[Saved entries]
[Start of Attachment]

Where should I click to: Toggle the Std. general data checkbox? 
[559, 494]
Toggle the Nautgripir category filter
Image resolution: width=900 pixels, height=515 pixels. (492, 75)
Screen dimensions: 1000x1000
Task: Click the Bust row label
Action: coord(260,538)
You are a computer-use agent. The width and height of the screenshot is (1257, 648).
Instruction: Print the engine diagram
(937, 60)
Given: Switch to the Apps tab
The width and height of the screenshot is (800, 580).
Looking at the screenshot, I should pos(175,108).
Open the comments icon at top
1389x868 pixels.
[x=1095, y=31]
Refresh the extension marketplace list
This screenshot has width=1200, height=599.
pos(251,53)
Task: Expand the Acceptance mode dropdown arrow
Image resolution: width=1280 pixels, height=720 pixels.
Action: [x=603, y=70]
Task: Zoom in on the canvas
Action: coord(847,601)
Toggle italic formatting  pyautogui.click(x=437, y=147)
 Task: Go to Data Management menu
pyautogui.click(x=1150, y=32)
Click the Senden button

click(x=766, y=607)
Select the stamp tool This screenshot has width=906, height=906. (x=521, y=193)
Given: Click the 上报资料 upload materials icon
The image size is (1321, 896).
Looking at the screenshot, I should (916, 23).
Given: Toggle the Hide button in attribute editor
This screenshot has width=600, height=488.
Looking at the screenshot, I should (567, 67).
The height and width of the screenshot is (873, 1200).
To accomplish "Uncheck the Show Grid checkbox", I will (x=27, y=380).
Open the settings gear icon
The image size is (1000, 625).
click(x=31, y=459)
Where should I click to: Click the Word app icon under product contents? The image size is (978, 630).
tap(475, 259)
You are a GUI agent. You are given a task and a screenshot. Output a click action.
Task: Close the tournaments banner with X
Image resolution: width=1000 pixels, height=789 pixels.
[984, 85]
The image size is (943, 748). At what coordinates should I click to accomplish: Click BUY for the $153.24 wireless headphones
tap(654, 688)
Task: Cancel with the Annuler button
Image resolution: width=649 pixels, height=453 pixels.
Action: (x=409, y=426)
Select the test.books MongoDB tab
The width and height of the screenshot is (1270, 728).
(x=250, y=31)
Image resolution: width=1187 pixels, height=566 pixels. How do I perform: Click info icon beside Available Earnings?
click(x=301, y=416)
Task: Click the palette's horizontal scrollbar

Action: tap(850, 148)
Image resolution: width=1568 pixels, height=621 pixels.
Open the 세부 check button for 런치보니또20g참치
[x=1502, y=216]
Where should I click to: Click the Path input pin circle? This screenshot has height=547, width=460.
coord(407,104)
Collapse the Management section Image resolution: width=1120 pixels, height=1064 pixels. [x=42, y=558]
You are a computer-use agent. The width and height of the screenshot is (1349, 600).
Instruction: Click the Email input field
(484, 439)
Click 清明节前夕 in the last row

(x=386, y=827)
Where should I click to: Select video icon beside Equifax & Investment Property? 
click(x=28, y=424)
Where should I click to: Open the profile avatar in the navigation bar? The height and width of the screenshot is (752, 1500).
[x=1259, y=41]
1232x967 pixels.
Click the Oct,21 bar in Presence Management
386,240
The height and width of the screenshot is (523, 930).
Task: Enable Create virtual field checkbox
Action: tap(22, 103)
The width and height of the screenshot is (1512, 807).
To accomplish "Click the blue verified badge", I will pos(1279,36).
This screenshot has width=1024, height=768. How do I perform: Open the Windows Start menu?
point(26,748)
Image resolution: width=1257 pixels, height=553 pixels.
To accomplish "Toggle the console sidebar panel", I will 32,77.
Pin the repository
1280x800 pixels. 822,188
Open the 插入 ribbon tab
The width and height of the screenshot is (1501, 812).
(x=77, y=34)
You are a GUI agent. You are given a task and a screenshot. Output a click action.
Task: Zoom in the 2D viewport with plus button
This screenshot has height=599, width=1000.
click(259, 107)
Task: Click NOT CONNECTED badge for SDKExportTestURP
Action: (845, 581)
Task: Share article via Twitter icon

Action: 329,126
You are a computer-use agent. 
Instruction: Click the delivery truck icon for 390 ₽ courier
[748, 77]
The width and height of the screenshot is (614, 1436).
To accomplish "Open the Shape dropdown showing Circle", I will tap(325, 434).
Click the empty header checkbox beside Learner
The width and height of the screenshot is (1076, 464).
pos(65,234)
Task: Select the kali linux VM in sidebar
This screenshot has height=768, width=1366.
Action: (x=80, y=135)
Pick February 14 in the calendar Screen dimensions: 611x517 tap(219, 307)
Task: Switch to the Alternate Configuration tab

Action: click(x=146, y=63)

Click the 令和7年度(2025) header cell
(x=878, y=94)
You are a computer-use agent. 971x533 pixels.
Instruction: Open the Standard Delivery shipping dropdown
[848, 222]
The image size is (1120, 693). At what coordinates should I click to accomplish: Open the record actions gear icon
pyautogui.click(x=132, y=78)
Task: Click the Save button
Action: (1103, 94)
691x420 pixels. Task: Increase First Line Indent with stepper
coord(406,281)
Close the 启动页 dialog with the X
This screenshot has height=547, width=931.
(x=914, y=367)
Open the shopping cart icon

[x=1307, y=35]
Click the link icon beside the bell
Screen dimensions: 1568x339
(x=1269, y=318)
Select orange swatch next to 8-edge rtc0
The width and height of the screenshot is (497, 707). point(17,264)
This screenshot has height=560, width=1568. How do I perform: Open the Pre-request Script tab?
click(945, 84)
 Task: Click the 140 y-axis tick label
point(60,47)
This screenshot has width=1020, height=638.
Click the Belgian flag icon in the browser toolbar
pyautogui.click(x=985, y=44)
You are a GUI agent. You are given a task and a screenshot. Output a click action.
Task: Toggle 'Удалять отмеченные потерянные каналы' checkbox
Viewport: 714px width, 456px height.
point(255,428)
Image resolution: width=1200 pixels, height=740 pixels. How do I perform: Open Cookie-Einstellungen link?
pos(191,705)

[End of Attachment]

Exercise description — What you give back should be exactly the lines of the data above from the line with "Task: Zoom in the" through the line with "The width and height of the screenshot is (614, 1436).", both of those included, and nothing more.

Output for this exercise —
Task: Zoom in the 2D viewport with plus button
This screenshot has height=599, width=1000.
click(259, 107)
Task: Click NOT CONNECTED badge for SDKExportTestURP
Action: (845, 581)
Task: Share article via Twitter icon

Action: 329,126
You are a computer-use agent. 
Instruction: Click the delivery truck icon for 390 ₽ courier
[748, 77]
The width and height of the screenshot is (614, 1436).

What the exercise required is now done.